The Naturalistic Fallacy Fallacy
Hume's Is-Ought Problem
The Problem with Utilitarianism
Facts and Values

Many of these ideas were inadequately stated or argued for, particularly points over the naturalistic fallacies, is-ought and fact-value. These are improved in the second round listed below. Where this is done one can consider that my second attempt is an abrogation over my first. This is work in progress. Others are, I think good enough for now and incorporated in two the second round or will be used in the future.


The Second Round
This was seven posts over the last couple of weeks:

Objections to Ethical Naturalism
The Evolutionary Basis of Desire and Beliefs
The Cultural basis of Desires and Beliefs
The Unified Basis of Desires and Beliefs
Science and Ethics 1 : A Theory of Value
Science and Ethics 2: A Theory of Prescription
Ethics and Law

I also include the following post, even though this was developed in the first round, this is still a key post from which I want to develop further ideas
Morality is a physical process

And Finally
There is much more to develop but I am now ready to revisit the first post that triggered this all off A Brief Introduction to Desire Fulfillment. I see now there is still too much theory there and want to paint an even simpler picture deliberately along the lines of and equivalent to Divine Command morality such as through something like the Ten Commandments, the seven Virtues and Vices and Golden Rules.

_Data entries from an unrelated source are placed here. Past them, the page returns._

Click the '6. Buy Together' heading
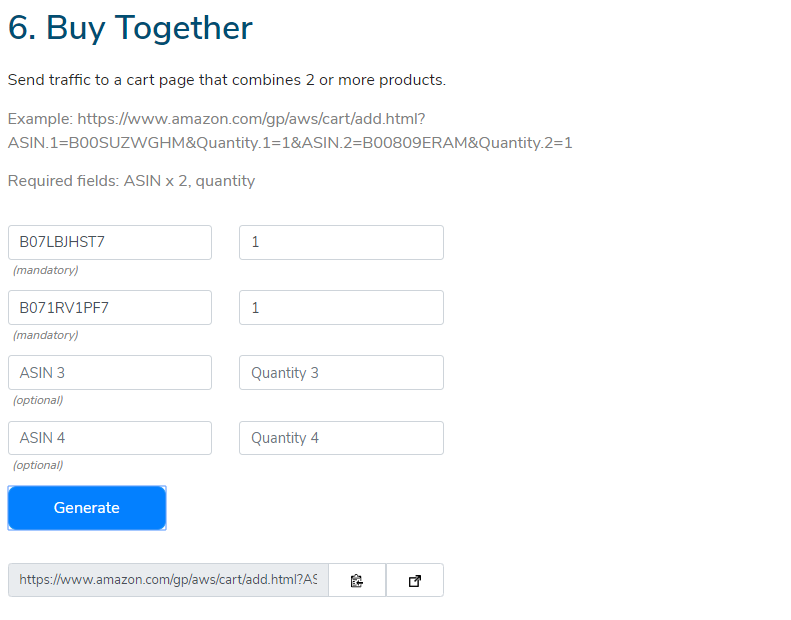point(130,28)
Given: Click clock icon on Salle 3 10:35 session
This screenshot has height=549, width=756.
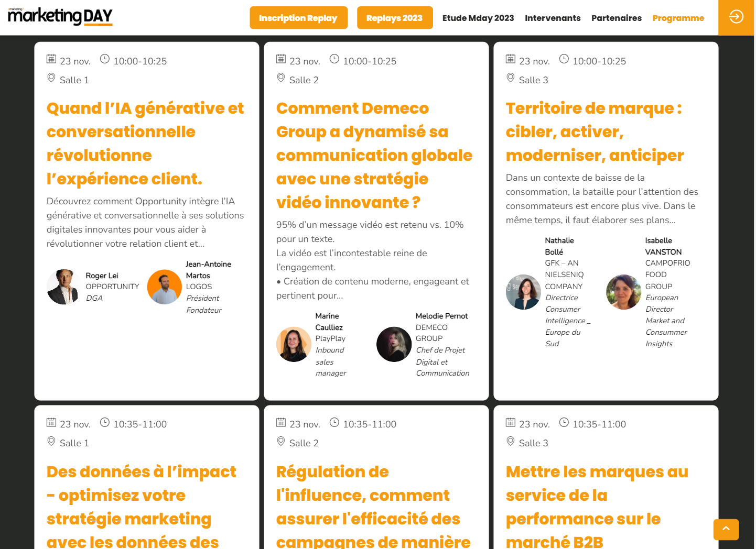Looking at the screenshot, I should click(564, 422).
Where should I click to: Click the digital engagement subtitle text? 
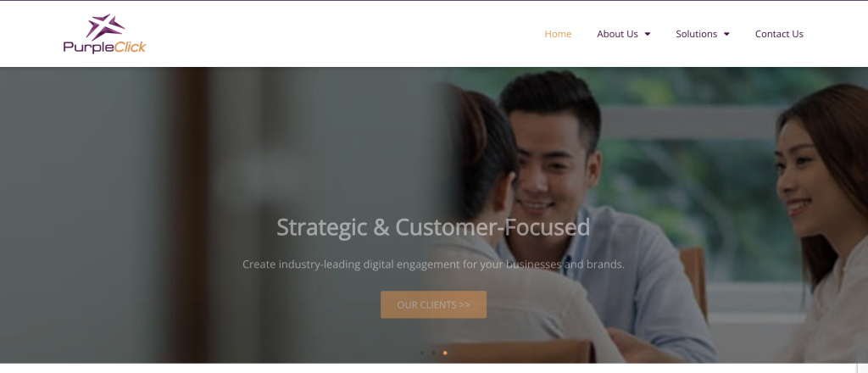coord(433,264)
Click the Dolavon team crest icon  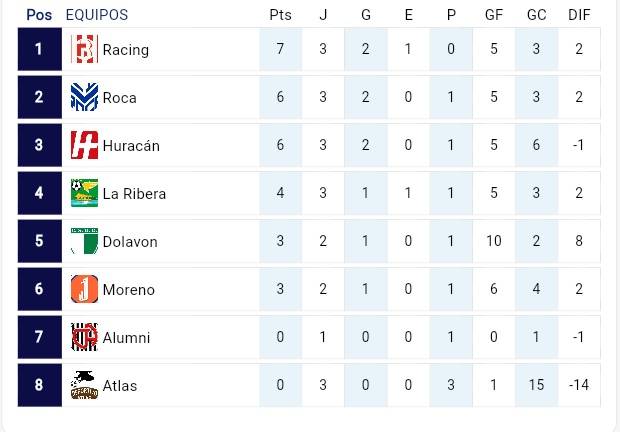(84, 242)
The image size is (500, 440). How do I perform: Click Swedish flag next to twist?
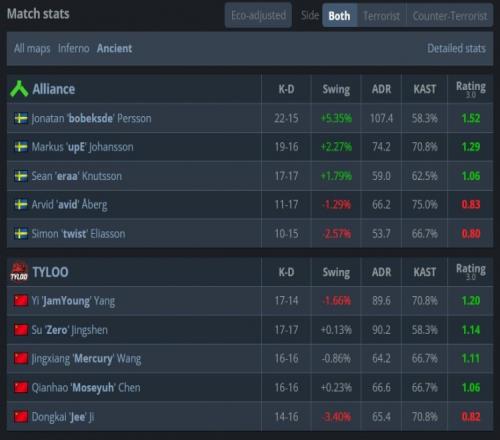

That is I want to create the equivalent but grounded in Desire Consequentialism and this is my project for the rest of this week.

5 comments:

Alonzo Fyfe said...

Just a note: I am impressed with your work on this and think it is better than my own.

Martin Freedman said...

Hi Alonzo

Thanks for this but I beg to differ! :-) I would greatly appreciate critiques any points on which you disagree.

Still I think I have sufficiently booted up Desire Consequentialism in my brain to start applying to topical issues, as an addition toolkit,along with reasoning against double standards, naturalism and enlightenment in the 21st century.

Alonzo Fyfe said...

martino

Beg all you want. You will find that I am impervious to such things.

Since you started this series, I have been looking for an opportunity to ask you some questions that I have in my own mind regarding desire utilitarianism.

For example, if beliefs are truly non-motivational, then how do they have any effect on actions? Am I missing something about the nature of beliefs?

Martin Freedman said...

Hi Alonzo

I think the issue over motivational beliefs was the key issue between you and Richard Carrier. I have thought about this and have found no convincing argument for motivational cognitivism (MC), yet. Still there appear to be two versions of MC.

This was related to my question I asked some time ago over promises - based on a John Searle approach - who is trying to make an argument for MC, I think. Still he holds that any intention has to have a desire as well as belief. The question is what is the trigger. It is not whether there are desire-independent reasons to act, even Searle says there are not, but how these are initiated or activated (I would say).

Now can a belief on its own motivate? My first Science and Ethics post attempted to say that unless there was a primed(?) desire then a belief would not motivate (the Dodo example). If one accepts this type of MC, then DU is relatively unaffected, certainly in the DF value stage, the prescriptive stage would highlight more the capacity to reason rather than just persuade.

In other words, my current view is that moral statements are morally cognitive and motivationally expressive. If MC is correct, the cognitive component has more power but that is it.

Now if MC implies that there are desire-independent reasons to act then this is more serious, as it affects the DF theory of value. I have yet to see any convincing argument for this version of MC.

Martin Freedman said...

woops I meant Richard Chappell not Carrier.